A Partnership to Figure Things Out

We heard a lot about blogs yesterday and why they can't or shouldn't be fully trusted. Blogs are popularly characterized -- mostly by traditional news organizations -- as unreliable commentary or opinion that has not been fact-checked or subjected to the tradtional processes of standards and practices that news organizations use.

True, but missing the point. Most of the criticism, as well as the fear, stems from misunderstanding how blogs work -- and how they are edited and filtered.

The difference between respected blogs and respected news stories is in this process: Participatory journalism uses a "publish, then filter" model instead of the traditional "filter, then publish" model. The process is transparent, editing occurs in the open and self-correcting. Truth emerges through participation in the discourse. And rules about truth and accuracy can be rigid among A List bloggers.

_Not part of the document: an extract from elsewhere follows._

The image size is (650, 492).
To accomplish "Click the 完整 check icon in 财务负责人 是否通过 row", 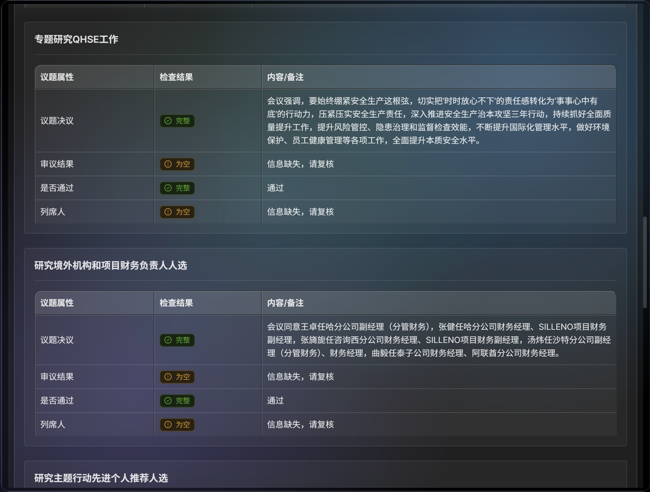I will tap(168, 401).
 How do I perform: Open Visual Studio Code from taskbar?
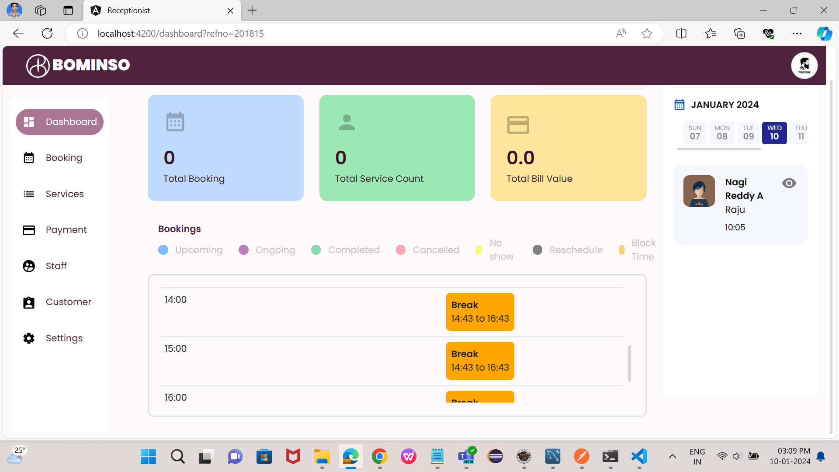coord(639,457)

Weblogs rely on audience feedback, through weblog commenting forms, email or remarks made on other weblogs, as a method of correction. Typically, webloggers are reliable about correcting their mistakes, and a great many frequently link to dissenting viewpoints on the Web.

Weblogs are easy to set up, operate and maintain. The technology is relatively inexpensive, sometimes even free. This allows just about anyone to simultaneously become a publisher, creator and distributor of content.

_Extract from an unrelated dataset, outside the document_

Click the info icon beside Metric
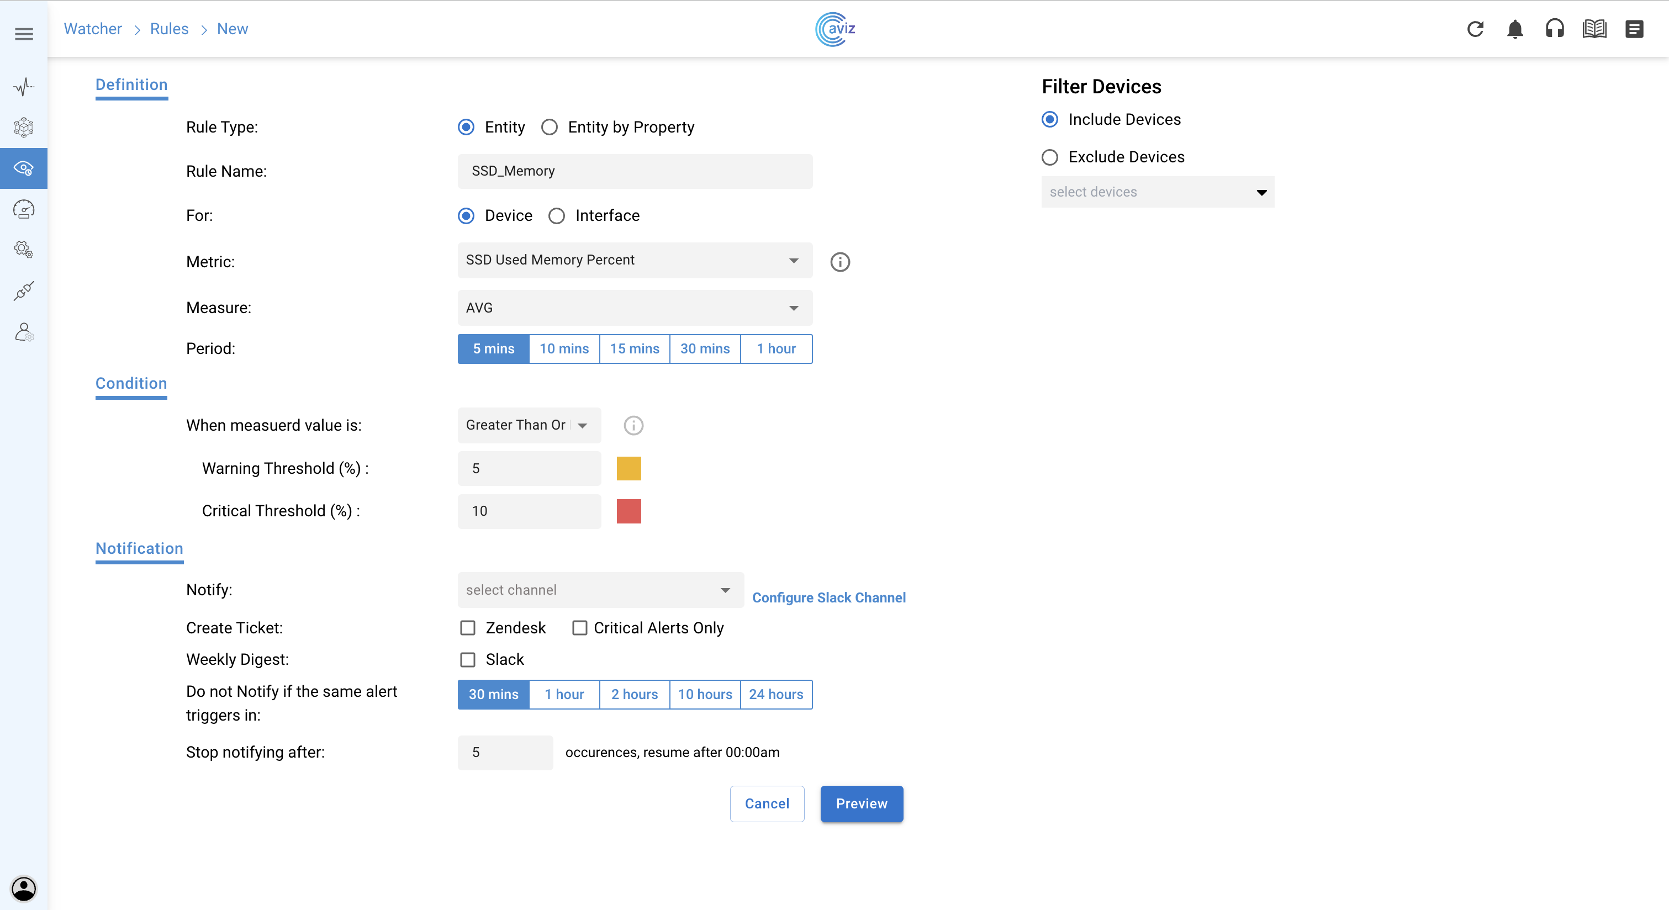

The weakness is that this type of publishing requires a higher level of commitment and time from the creator than other forms. Also, it is difficult for weblogs to attract readers, other than through word of mouth and weblog aggregation and search engines. Weblogs have also been judged as being too self-referential, with critics likening them more to the "Daily Me" than the "Daily We."

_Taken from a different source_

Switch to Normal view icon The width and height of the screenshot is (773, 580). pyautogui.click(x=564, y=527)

A collaborative publishing environment is an attractive option for community foundations and groups. It is designed to enable a group of participants (large or small) to play multiple roles: content creators, moderators, editors, advertisers and readers. While the environment may be owned by an individual creator or host organization, the goal of these systems is distributed ownership and deep involvement from its community of users.

Many truths, not just one, emerge from the collaborative information model. Editing occurs at the edges, not the core -- a different way to look at the open flow of information.

"This is tomorrow's journalism," says blogger and journalist Dan Gillmor, now founding director of the Knight Center for Digital Media Entrepreneurship, "a partnership of sorts between professionals and the legions of gifted amateurs out there who can help us — all of us — figure things out. It's a positive development, and we're still figuring out how it works."